*** Opening DATASET ENTRIES ***

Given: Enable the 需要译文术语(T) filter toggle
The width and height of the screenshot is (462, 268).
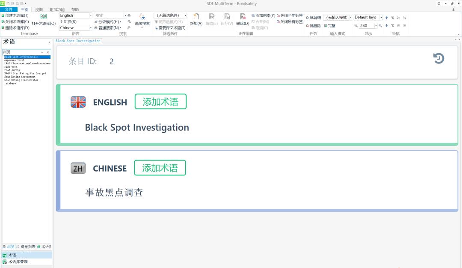Looking at the screenshot, I should [171, 28].
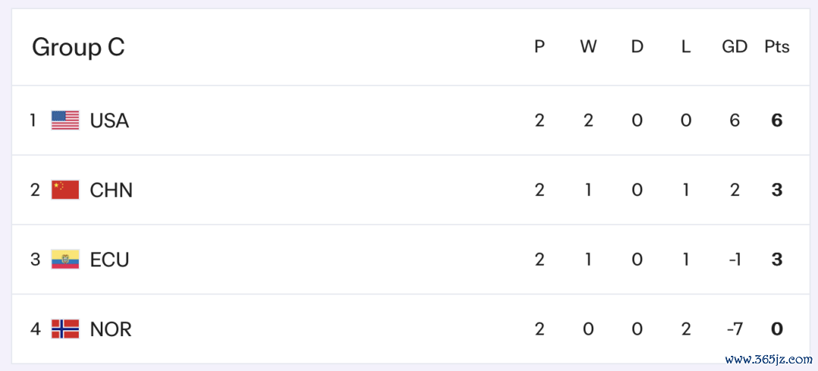Click the China flag icon

pos(65,190)
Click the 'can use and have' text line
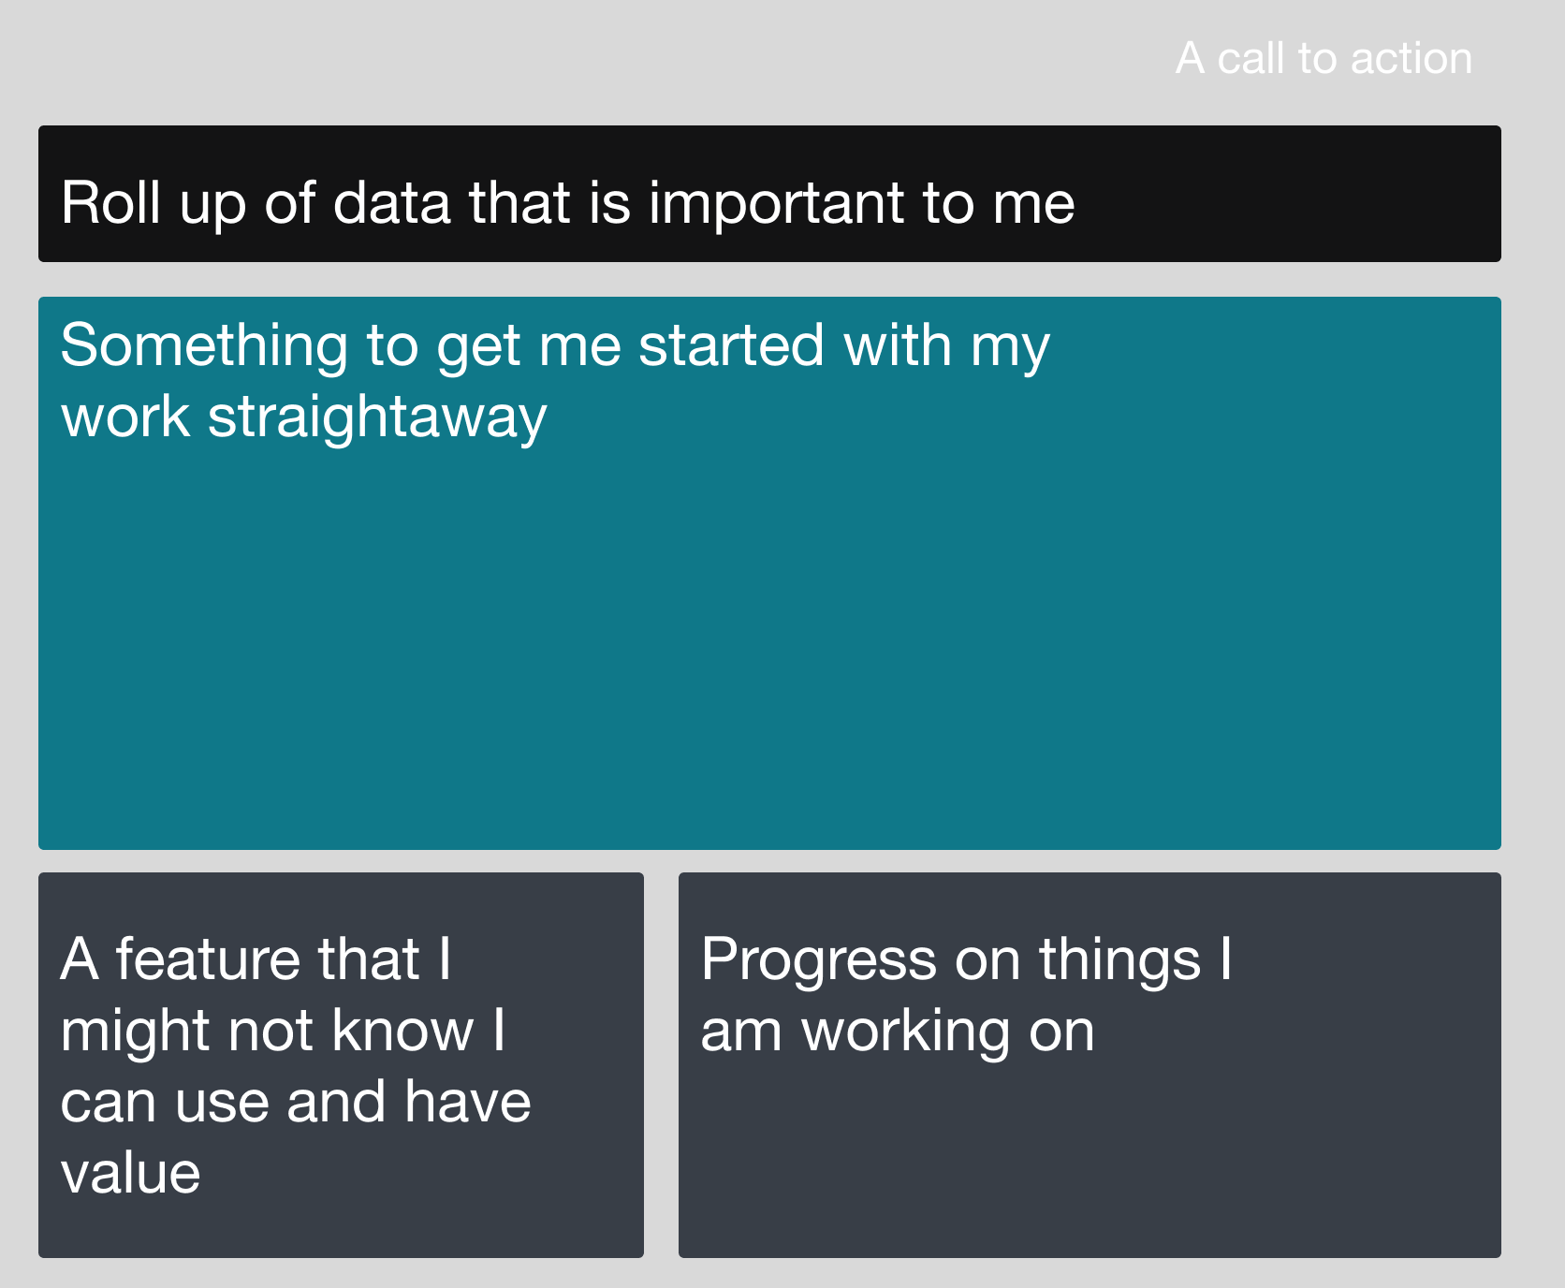 (x=296, y=1102)
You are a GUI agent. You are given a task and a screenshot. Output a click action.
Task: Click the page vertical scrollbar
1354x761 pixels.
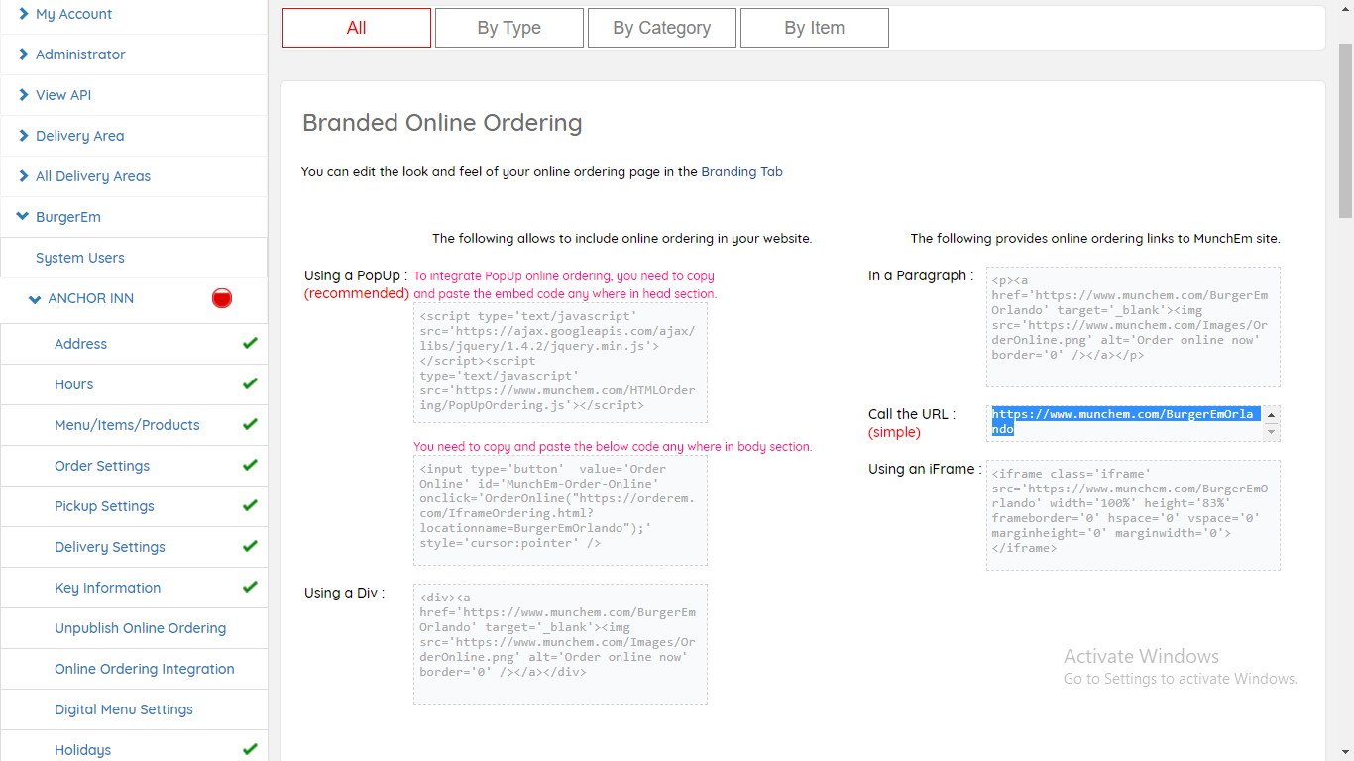tap(1345, 396)
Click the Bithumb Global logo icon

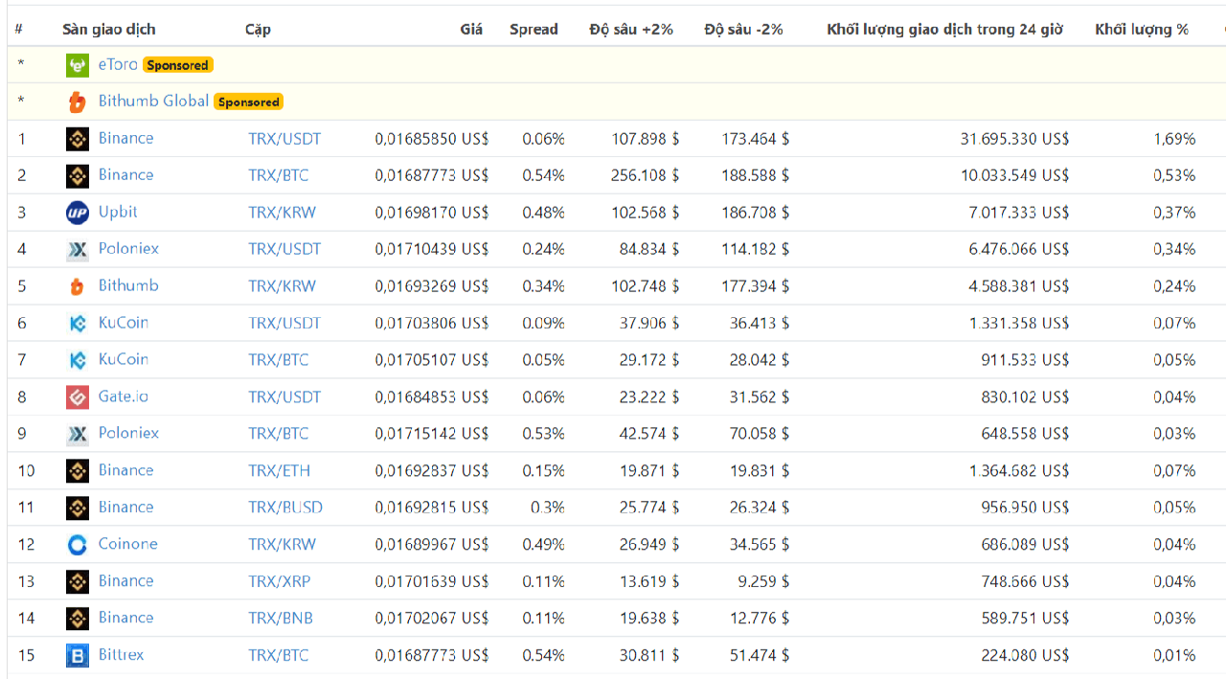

*** Closing DATASET ENTRIES ***

Please set down the records above word for word and omit their pictures.

ANSWER BELOW ▸
Given: Enable the 需要译文术语(T) filter toggle
The width and height of the screenshot is (462, 268).
Looking at the screenshot, I should [171, 28].
Click the China flag icon

pos(65,190)
Click the 'can use and have' text line
 (x=296, y=1102)
You are a GUI agent. You are given a task and a screenshot. Output a click action.
Task: Click the page vertical scrollbar
1354x761 pixels.
tap(1345, 396)
Click the Bithumb Global logo icon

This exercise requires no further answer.